長らく視覚障害者等は、本を読もうとしても、読みたいときに読みたい本を読むことができず、人々が蓄積してきた知識に自由にアクセスすることができませんでした。そこに、2019年6月、視覚障害者等の読書環境の整備の推進に関する法律(読書バリアフリー法)が成立、施行されました。同法の施行によって、読書に困難を感じている人たちの読書環境が整備され、知識がすべての人に開かれることが期待されます。出版される本が最初からアクセシブルに作られていれば、誰もが快適に読書できます。それがなぜ進まないのでしょうか。
本フォーラムでは、まず、お二人からアクセシビリティに関わる具体的な取り組みをご報告いただきます。最初に、阿部健二氏からは、本をアクセシブルにする試みについてご報告いただきます。具体的には、現在、サービスを提供している電子図書館「まなびライブラリー」の紹介と課題、障害を持つ方々に向けた新たな取り組みの紹介を通じて、ベネッセにおけるアクセシビリティに対する取り組みをご報告いただきます。

**指示 1:** 読書バリアフリーに関する本文のうち、「本フォーラムでは、まず、お二」から「ィに対する取り組みをご報告いただきます。」までの部分を、そのまま書き写してもらえますか。
**指示 2:** 読書バリアフリーに関する本文を、最後の文のあとから書き継いでもらえますか。
このデータは、本文とは別の資料です。

**データ抜粋:**
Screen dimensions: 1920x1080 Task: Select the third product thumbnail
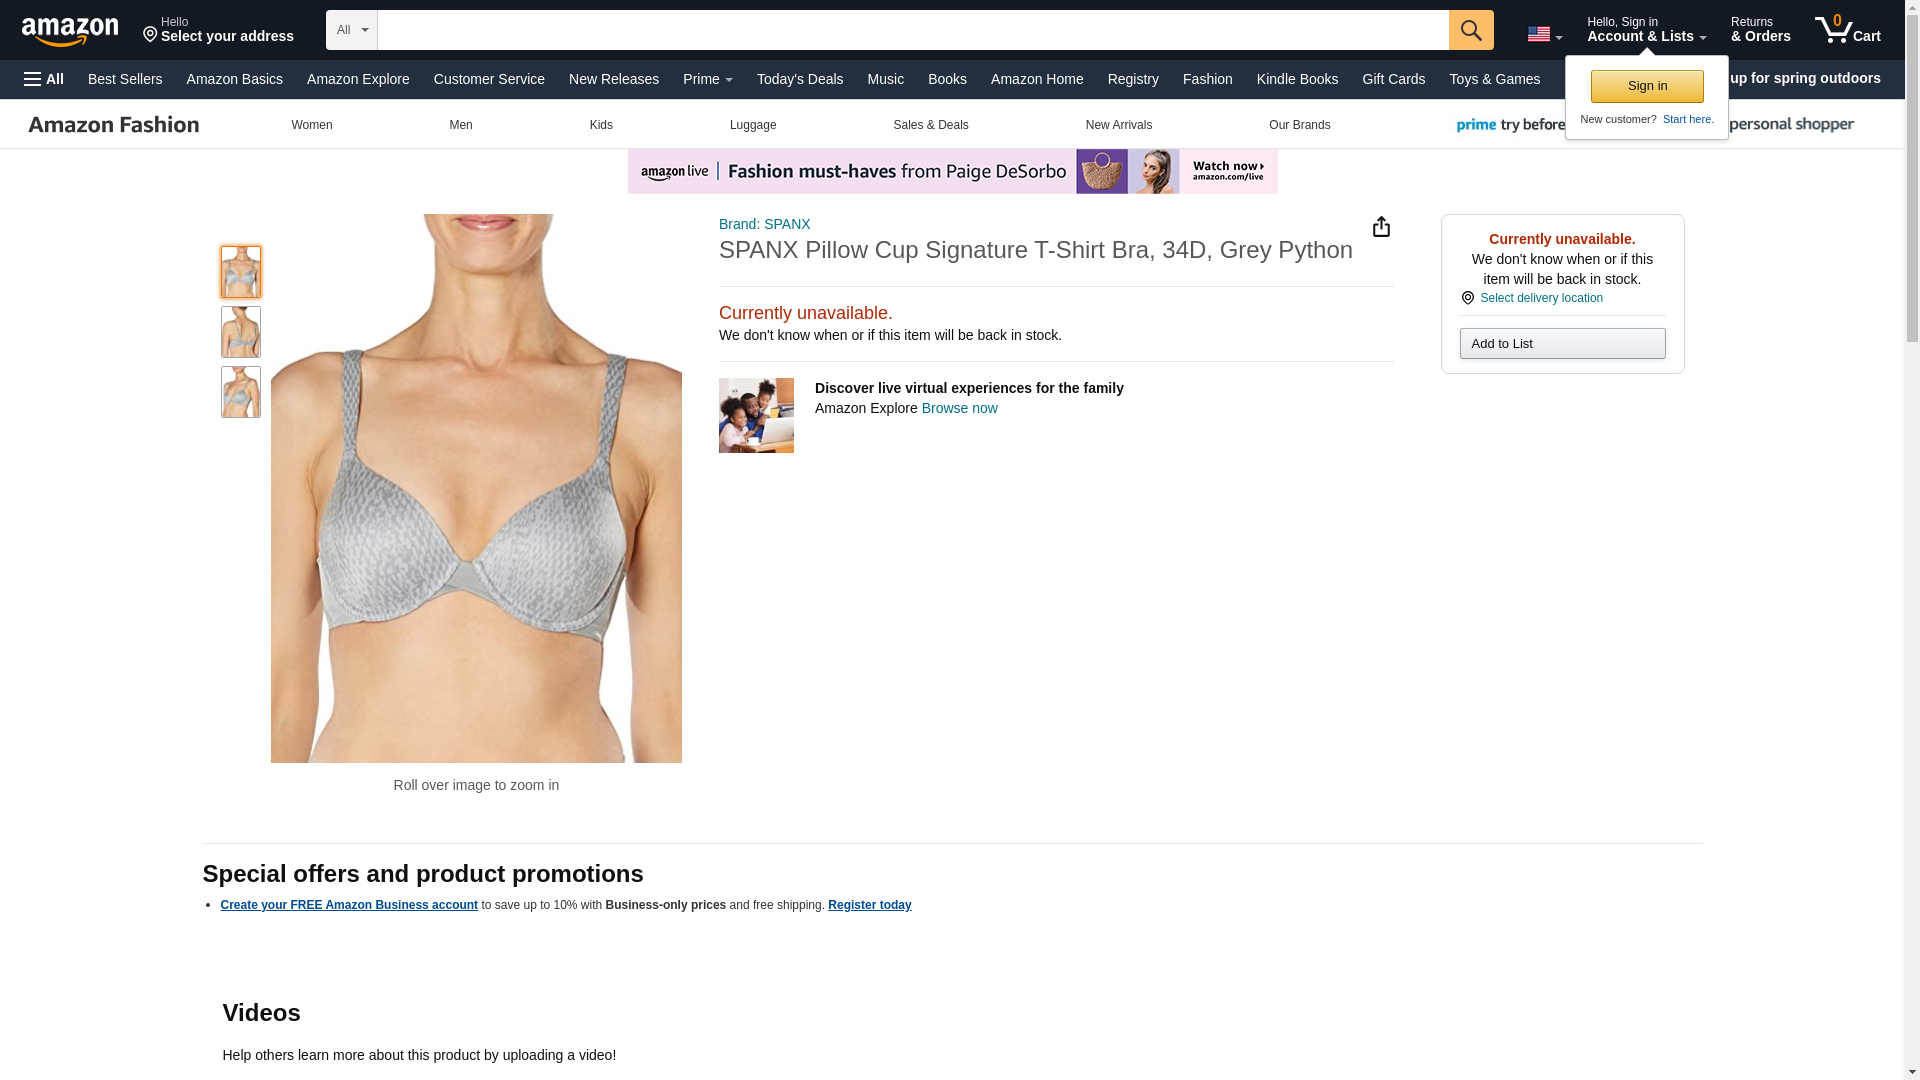[x=241, y=392]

**解答 1:**
本フォーラムでは、まず、お二人からアクセシビリティに関わる具体的な取り組みをご報告いただきます。最初に、阿部健二氏からは、本をアクセシブルにする試みについてご報告いただきます。具体的には、現在、サービスを提供している電子図書館「まなびライブラリー」の紹介と課題、障害を持つ方々に向けた新たな取り組みの紹介を通じて、ベネッセにおけるアクセシビリティに対する取り組みをご報告いただきます。

**解答 2:**
ベネッセのようにアクセシビリティに関する取り組みを始めている出版社がある一方で、多くの出版社ではアクセシビリティに関する取り組みは進んでいません。そのため、視覚障害等、何らかの事情で読書に困難が生じている人は、自前でアクセシブルな媒体に変換して本を読むことになります。近年、高等教育の場では、一部ではありますが、障害学生支援室や図書館が媒体変換の作業を担うようになってきています。そこで、木谷恵氏に、大学における障害学生支援という観点から、京都大学で行われている、障害学生を対象とする文献のデータ化など、読書環境の現状についてご報告いただきます。
次に、お二人から出版、図書館業界の動向についてご報告いただきます。電子出版を含めた、本(HON)のつくり手をエンパワーするメディア「HON.jp News Blog」編集長の鷹野凌氏から、いま、出版産業がどのような状況に置かれており、その中でアクセシビリティがどのように捉えられているのかについてご報告いただきます。つまり、アクセシビリティについては読者のニーズに基いて議論される傾向にありますが、取り組みをするのは出版社であることから、出版産業から見たアクセシビリティについてコメントしていただきます。
最後に、日本IBMで点訳ソフトである点字編集システムや、サピエ図書館の前進である点訳ひろば、音声読み上げに対応したブラウザであるホームページリーダーの開発に携わってきた関根千佳氏からは、ユニバーサルデザインに基づく商品開発という観点から、近年の出版や図書館の取り組みについてコメントいただきます。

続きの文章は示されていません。